● EXERCISE DESCRIPTION: Put the lines of the material below into a numbered list, skipping any blank lines. Leave the pictures out of your answer.

● Collected data:
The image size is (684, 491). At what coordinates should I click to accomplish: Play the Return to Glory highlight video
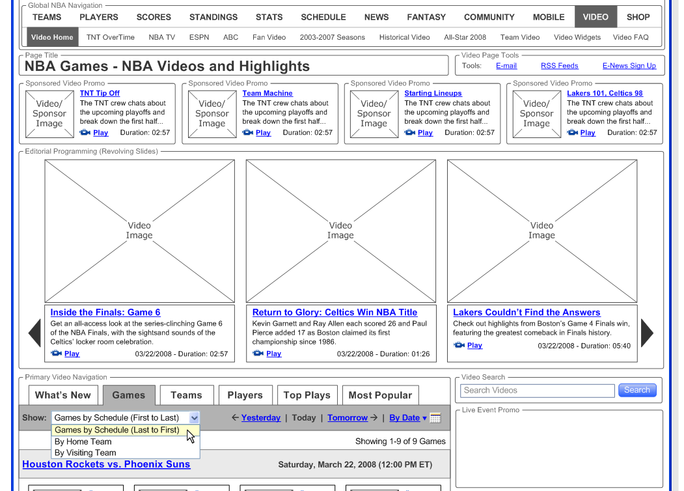(x=273, y=353)
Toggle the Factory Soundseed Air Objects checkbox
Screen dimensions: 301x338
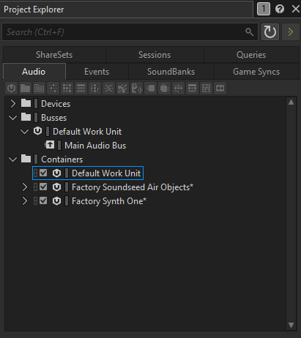point(43,187)
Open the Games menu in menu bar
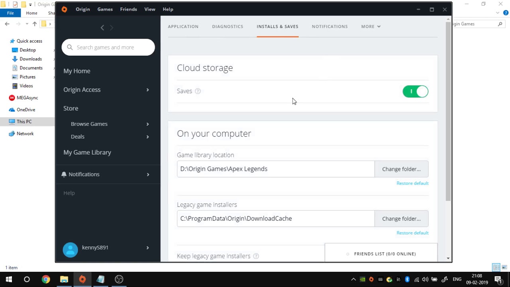Image resolution: width=510 pixels, height=287 pixels. click(105, 9)
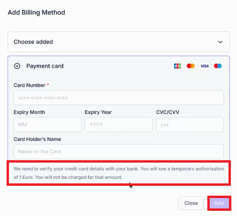Click the 1 Euro authorisation notice text
Screen dimensions: 237x216
[119, 173]
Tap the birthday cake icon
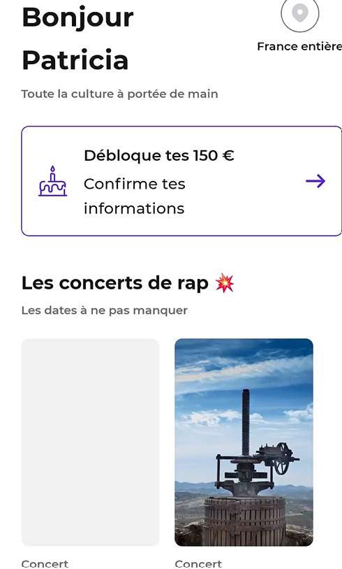The width and height of the screenshot is (342, 569). tap(53, 181)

● FULL SOLUTION:
1. The image size is (684, 491). At what coordinates should I click to accomplish: Play the Return to Glory highlight video
2. (x=273, y=353)
3. Toggle the Factory Soundseed Air Objects checkbox
4. Screen dimensions: 301x338
5. point(43,187)
6. Open the Games menu in menu bar
7. Image resolution: width=510 pixels, height=287 pixels. click(105, 9)
8. Click the 1 Euro authorisation notice text
9. Screen dimensions: 237x216
10. [119, 173]
11. Tap the birthday cake icon
12. The width and height of the screenshot is (342, 569). tap(53, 181)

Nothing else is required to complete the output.